Scandalising the Court, therefore, would mean hostile criticism of Judges as Judges or Judiciary. Any personal attack upon a Judge in connection with the office he holds is dealt with under law of libel or slander, yet defamatory publication concerning the Judge as a Judge brings the Court or Judges into contempt, a serious impediment to justice and an inroad on the majesty of justice. Any caricature of a Judge calculated to lower the dignity of the Court would destroy, undermine or tend to undermine public confidence in the administration of justice or the majesty of justice. It would, therefore, be scandalising the Judge as a Judge, in other words, imputing partiality, corruption, bias, improper motives to a Judge is scandalisation of the Court and would be contempt of the Court. The gravamen of the offence is that the lowering his dignity or authority or an affront to the majesty of Justice. When the contemner challenges the authority of the Court, he interferes with the performance of duties of Judge's office or judicial process or administration of justice or generation or production of tendency bringing the Judge or Judiciary into con tempt. Section 2(c) of the Act, therefore, de fines criminal contempt in wider articulation that any publication, whether by words, spoken or written, or by signs, or by visible representations, or otherwise of any matter or the doing of any other act whatsoever which scandalises or tends to scandalise, or lowers or tends to lower the authority of any Court; or prejudices, or interferes or tends to interfere with, the due course of any judicial proceeding; or interferes or tends to interfere with, or obstructs or tends to obstruct, the administration of justice in any other manner, Is a criminal contempt. Therefore, a tendency to scandalise the Court or tendency to lower the authority of the Court or tendency to interfere with tendency to challenge the authority or majesty of justice, would be a criminal contempt. The offending act apart, any tendency if it may lead to or tends to lower the authority of the Court is a criminal contempt. Any conduct of the condemner which has the tendency or produces a tendency to bring the Judge or Court into contempt or tends to lower the authority of the Court would also be con tempt of the Court."

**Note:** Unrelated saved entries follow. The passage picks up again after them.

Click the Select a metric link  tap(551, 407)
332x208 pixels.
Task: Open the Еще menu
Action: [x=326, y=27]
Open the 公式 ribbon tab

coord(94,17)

20.2 While holding the Resident Editor and the Correspondent of the Tribune, prima facie guilty of committing contempt of Court, the Full Bench concluded as under:--
"On the basis of above discussion, we hold that the news item in question was concocted and published with the clear intention to scandalise the entire Judiciary by making a patently false and mischievous assertion that a Judge of the High Court was connected with the corruption case registered against the two members of subordinate judiciary and his name has been included in the F.I.R. already registered. The author of the news item was aware of its falsehood and yet he manipulated its publication on the front page with a mala fide intention to bring in disrepute the judicial system of the two States and Union Territory, Chandigarh. Unfortunately, those involved in the printing and publication of the newspaper acted in a most irresponsible manner by allowing a patently false news item to be published least realising that the same would cause irreparable damage to the constitutional institution of Judiciary, They should realise that their irresponsible and abrasive actions, like the present one, have the potential of eroding the independence of the Judiciary by creating a wrong impression in the mind of the litigating public about its integrity and credibility. They should also realise that independent Press can only survive if it is protected by an independent Judiciary, else it will become a target of forces bent upon to destroy the democratic institution of the country."
20.3 Similarly, a Division Bench of the Patna High Court In Re : Resident Editor of the Hindustan Times, 1989 Pat LJR 821, to which one of us (the Chief Justice) was a party, has considered the law of contempt in detail in an identical situation. The Division Bench referred to the Judgment of the Calcutta High Court In Re : Tarit Kanti Biswas, AIR 1918 Cal 988 : (1918 (19) Cri LJ 530), and extensively quoted various observations of Mookerjee, J., some of which are reproduced below :--
"............ The principle deducible from these cases is that punishment is inflicted for attacks of this character upon Judges, not with a view to protect either the Court as a whole or individual Judges of the Court from a repetition of the attack, but with a view to protect the public, and specially those who, either voluntarily or by compulsion, are subject to the Jurisdiction of the Court, from the mischief they will incur, if the authority of Tribunal be undermined or impaired."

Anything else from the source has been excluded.